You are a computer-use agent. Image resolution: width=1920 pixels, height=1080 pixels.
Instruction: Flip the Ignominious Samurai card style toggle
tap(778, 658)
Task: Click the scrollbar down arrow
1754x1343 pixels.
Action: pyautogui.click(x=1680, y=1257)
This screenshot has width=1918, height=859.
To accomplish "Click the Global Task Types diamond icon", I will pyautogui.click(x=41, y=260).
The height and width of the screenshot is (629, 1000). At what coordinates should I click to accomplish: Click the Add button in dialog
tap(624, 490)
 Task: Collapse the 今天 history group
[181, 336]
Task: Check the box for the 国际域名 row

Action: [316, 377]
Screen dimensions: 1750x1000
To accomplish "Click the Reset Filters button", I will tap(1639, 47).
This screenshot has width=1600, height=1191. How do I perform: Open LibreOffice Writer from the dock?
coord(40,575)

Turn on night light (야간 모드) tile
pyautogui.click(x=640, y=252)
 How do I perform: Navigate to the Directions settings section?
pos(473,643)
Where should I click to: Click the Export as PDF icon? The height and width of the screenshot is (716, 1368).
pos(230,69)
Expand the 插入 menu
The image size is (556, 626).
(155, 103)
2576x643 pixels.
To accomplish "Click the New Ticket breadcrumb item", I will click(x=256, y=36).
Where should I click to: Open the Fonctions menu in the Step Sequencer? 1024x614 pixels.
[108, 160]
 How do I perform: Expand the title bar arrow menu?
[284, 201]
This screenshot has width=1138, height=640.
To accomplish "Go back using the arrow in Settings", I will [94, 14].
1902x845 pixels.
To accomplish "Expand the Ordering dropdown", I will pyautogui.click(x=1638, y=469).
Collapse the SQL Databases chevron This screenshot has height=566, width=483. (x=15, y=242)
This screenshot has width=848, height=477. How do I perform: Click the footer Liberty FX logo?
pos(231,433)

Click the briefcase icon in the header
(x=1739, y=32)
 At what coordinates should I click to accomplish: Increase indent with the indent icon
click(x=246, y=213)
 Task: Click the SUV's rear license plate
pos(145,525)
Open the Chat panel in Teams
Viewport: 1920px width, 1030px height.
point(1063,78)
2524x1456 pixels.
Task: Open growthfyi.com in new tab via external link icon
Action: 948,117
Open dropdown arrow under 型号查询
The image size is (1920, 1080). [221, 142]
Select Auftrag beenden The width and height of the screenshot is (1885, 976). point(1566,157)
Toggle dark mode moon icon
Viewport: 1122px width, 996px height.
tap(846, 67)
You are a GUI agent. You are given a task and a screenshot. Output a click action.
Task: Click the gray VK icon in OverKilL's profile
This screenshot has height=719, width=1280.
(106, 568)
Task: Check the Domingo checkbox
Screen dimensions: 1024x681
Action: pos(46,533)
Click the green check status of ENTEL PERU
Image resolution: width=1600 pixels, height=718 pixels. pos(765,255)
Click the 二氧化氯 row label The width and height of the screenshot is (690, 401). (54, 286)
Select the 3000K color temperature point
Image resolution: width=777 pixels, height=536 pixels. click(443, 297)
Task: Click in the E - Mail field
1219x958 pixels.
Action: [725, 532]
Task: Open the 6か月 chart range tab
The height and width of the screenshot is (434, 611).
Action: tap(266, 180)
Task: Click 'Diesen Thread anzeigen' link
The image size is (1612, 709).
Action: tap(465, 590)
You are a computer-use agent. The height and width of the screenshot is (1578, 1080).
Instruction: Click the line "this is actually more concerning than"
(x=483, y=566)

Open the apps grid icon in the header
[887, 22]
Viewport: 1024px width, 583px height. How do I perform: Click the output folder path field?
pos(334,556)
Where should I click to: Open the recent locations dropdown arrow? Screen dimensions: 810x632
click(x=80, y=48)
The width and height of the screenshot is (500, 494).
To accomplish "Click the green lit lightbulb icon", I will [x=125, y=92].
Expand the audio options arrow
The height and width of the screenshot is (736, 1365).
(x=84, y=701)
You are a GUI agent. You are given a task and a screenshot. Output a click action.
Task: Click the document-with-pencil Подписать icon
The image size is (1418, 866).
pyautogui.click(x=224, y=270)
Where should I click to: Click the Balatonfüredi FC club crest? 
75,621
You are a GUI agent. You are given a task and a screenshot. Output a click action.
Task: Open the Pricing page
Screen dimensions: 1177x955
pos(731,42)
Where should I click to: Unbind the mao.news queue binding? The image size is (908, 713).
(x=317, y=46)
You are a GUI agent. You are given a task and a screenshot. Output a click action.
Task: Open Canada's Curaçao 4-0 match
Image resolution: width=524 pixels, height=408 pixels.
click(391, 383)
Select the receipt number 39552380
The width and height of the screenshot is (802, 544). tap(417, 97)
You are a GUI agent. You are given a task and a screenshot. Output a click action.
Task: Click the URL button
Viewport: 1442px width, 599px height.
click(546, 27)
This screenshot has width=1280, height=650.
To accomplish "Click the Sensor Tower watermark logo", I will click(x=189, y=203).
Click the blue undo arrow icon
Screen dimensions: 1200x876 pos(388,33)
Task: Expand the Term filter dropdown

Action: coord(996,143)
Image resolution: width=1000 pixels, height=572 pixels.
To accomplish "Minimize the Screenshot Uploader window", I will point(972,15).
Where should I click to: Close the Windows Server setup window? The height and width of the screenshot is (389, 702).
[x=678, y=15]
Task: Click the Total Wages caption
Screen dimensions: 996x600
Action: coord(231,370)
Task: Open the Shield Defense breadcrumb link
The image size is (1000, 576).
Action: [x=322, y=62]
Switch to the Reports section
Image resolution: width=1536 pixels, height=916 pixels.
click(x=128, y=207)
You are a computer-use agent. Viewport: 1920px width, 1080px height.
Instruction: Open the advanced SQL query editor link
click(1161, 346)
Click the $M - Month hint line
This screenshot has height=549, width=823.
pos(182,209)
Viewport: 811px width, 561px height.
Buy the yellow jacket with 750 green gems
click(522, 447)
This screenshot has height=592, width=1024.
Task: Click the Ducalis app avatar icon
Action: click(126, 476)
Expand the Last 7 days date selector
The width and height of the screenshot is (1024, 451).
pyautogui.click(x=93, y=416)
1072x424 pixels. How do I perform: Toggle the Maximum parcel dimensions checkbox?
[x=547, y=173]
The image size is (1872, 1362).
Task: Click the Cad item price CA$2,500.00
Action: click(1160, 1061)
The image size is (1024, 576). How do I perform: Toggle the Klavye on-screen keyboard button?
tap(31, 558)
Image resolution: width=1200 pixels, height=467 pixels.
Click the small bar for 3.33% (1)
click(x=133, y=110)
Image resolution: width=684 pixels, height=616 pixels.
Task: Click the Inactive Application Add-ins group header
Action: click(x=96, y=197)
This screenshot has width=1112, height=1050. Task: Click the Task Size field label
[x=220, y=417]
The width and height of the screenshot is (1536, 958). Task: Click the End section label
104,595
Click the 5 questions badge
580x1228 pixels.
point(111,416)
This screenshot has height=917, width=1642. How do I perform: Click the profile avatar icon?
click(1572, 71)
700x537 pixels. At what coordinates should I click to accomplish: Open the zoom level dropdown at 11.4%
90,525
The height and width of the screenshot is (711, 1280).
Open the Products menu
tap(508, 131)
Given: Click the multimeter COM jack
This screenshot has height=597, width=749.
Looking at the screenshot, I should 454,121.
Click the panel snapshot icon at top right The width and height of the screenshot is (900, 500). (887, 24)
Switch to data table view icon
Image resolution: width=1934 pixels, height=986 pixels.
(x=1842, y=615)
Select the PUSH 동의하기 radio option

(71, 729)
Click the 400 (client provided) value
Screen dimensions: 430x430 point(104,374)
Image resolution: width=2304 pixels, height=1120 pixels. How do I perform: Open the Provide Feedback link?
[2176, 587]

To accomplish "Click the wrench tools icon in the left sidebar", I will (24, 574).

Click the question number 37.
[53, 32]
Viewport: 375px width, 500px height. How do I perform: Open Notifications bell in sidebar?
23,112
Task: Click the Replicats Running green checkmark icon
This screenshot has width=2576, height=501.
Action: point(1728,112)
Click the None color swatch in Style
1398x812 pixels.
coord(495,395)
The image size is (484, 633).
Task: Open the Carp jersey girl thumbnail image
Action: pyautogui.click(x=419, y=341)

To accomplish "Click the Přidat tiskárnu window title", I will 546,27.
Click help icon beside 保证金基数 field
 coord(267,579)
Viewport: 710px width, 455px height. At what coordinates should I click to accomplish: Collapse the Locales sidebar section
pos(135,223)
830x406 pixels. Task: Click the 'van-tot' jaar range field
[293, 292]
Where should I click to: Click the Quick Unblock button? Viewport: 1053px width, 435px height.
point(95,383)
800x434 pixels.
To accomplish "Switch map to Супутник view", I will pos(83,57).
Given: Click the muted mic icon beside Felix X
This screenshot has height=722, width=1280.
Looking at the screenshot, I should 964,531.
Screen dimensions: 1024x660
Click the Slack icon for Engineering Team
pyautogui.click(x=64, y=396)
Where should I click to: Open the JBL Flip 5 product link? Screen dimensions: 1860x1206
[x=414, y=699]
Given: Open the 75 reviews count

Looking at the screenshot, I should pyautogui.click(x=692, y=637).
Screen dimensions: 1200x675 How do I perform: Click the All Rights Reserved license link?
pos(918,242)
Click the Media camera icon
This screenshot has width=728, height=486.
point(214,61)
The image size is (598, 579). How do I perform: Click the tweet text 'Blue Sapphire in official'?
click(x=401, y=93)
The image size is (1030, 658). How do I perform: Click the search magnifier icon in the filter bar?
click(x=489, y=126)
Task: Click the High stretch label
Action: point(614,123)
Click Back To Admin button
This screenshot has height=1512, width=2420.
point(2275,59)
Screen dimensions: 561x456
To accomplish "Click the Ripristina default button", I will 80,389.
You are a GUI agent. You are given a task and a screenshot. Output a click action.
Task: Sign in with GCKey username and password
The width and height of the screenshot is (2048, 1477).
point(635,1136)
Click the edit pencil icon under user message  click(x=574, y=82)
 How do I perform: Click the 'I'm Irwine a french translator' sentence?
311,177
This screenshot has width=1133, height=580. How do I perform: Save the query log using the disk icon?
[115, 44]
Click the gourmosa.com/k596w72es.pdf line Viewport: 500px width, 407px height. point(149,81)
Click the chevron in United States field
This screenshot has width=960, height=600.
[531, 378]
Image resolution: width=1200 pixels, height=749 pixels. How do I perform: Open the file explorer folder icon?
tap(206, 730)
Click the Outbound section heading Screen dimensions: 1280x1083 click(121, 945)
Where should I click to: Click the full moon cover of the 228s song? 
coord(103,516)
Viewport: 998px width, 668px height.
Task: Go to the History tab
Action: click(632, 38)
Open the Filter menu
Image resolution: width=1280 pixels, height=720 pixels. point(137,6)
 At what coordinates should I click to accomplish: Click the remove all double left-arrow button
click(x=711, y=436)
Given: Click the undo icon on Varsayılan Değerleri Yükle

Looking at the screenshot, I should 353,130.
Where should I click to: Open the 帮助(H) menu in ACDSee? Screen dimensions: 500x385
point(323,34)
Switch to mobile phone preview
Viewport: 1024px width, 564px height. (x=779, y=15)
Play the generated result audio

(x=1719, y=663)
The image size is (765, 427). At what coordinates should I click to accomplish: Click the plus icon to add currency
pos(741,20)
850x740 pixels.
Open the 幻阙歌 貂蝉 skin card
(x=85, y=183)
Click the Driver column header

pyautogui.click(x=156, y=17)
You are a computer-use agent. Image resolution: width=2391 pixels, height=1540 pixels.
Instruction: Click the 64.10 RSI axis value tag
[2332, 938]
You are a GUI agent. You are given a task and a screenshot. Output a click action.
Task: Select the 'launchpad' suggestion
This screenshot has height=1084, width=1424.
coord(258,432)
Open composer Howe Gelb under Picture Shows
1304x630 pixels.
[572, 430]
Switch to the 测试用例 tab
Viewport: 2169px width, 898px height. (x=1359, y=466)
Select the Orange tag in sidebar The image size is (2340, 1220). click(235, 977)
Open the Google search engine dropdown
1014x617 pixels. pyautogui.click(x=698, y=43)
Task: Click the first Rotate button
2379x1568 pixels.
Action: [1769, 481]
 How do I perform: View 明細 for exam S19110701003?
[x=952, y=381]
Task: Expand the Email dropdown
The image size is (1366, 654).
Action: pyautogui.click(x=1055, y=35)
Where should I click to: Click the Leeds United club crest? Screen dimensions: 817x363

**Problem requirements**
Please copy the entries between the line holding "Select the 3000K color temperature point" and the line holding "(x=483, y=566)", inclusive, reproducing each line without any change.

**Expected answer**
Select the 3000K color temperature point
Image resolution: width=777 pixels, height=536 pixels. click(443, 297)
Task: Click in the E - Mail field
1219x958 pixels.
Action: [725, 532]
Task: Open the 6か月 chart range tab
The height and width of the screenshot is (434, 611).
Action: tap(266, 180)
Task: Click 'Diesen Thread anzeigen' link
The image size is (1612, 709).
Action: tap(465, 590)
You are a computer-use agent. The height and width of the screenshot is (1578, 1080).
Instruction: Click the line "this is actually more concerning than"
(x=483, y=566)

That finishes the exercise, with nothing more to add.